Politik

ORF-Mitarbeiter sollen nicht mehr "liken" dürfen

13.09.2021, 20:15
Teilen
ORF-Generaldirektor Alexander Wrabetz.
Bild: Helmut Graf

Wellen schlagen weiter die neuen Social-Media-Regeln für ORF-Mitarbeiter. Während der ORF-Chef von einem "Entwurf" spricht, ist die Aufregung groß.

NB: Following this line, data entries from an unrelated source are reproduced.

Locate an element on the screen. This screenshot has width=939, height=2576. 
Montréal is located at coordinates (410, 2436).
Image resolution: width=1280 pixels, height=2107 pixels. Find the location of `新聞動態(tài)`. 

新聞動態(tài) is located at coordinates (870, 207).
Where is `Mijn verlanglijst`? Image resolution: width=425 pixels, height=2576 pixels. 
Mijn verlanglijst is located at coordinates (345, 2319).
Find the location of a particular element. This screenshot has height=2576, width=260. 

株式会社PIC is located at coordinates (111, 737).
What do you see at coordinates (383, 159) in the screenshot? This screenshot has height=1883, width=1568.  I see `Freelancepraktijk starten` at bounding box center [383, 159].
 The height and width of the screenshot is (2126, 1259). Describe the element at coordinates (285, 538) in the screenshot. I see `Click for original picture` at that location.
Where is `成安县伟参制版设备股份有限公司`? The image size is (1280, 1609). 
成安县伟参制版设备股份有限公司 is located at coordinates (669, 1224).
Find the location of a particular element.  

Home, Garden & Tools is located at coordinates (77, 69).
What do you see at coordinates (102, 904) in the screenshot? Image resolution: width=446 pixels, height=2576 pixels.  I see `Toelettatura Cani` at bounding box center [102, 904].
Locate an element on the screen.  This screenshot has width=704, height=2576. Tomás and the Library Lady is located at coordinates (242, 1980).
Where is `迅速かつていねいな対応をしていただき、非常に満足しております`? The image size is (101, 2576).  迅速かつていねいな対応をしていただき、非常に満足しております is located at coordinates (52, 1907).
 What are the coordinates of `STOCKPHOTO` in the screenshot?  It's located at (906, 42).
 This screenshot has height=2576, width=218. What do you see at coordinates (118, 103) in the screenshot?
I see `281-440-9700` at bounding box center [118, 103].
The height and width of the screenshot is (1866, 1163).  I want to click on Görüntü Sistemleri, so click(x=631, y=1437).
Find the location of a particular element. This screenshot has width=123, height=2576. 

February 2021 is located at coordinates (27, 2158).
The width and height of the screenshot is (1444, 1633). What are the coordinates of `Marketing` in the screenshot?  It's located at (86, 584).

"Die private Nutzung dieser Plattformen ist als Ausdruck freier Meinungsäußerung und demokratischen Diskurses grundsätzlich begrüßenswert", heißt es in einem Schreiben, das von ORF-Boss Alexander Wrabetz an die Mitarbeiter ging. "Die Funktionsweise sozialer Medien bringt allerdings eine andere Art der Wahrnehmung und Zuordnung von Inhalten mit sich, die eine Unterscheidbarkeit von beruflicher und privater Sphäre für Dritte erschweren oder gar unmöglich machen kann", heißt es aber weiter. Um "Objektivität, Unparteilichkeit und Unabhängigkeit" der Arbeit garantieren zu können, sollten ORF-Mitarbeiter deswegen auf eine Reihe von Aktivitäten zu verzichten – und das als Privatperson! Nicht nur, dass Social-Media-Nutzer nicht "Zustimmung, Ablehnung oder Wertung" zu "politischen Institutionen, deren Vertreter/innen oder Mitgliedern" veröffentlichen sollen, sie sollen auch auf Postings verzichten, deren Inhalte als solche interpretierbar sind. Im Zweifelsfall nicht einmal mehr Likes Dabei macht der "Leitfaden" aber nicht Halt. Auch solche Meinungen anderer sollen nicht kommentiert, bestätigt oder verneint werden. Wobei gilt: "Meinungsbekundungen können dabei sowohl durch direkte Äußerungen erfolgen als auch indirekt durch Zeichen der Unterstützung/Ablehnung wie Likes, Dislikes, Recommends, Retweets oder Shares" erfolgen. Bedeutet: ORF-Mitarbeiter sollen im Zweifelsfall auch privat Postings nicht einmal mehr "liken", als mit einem "Gefällt mir", ausstatten dürfen.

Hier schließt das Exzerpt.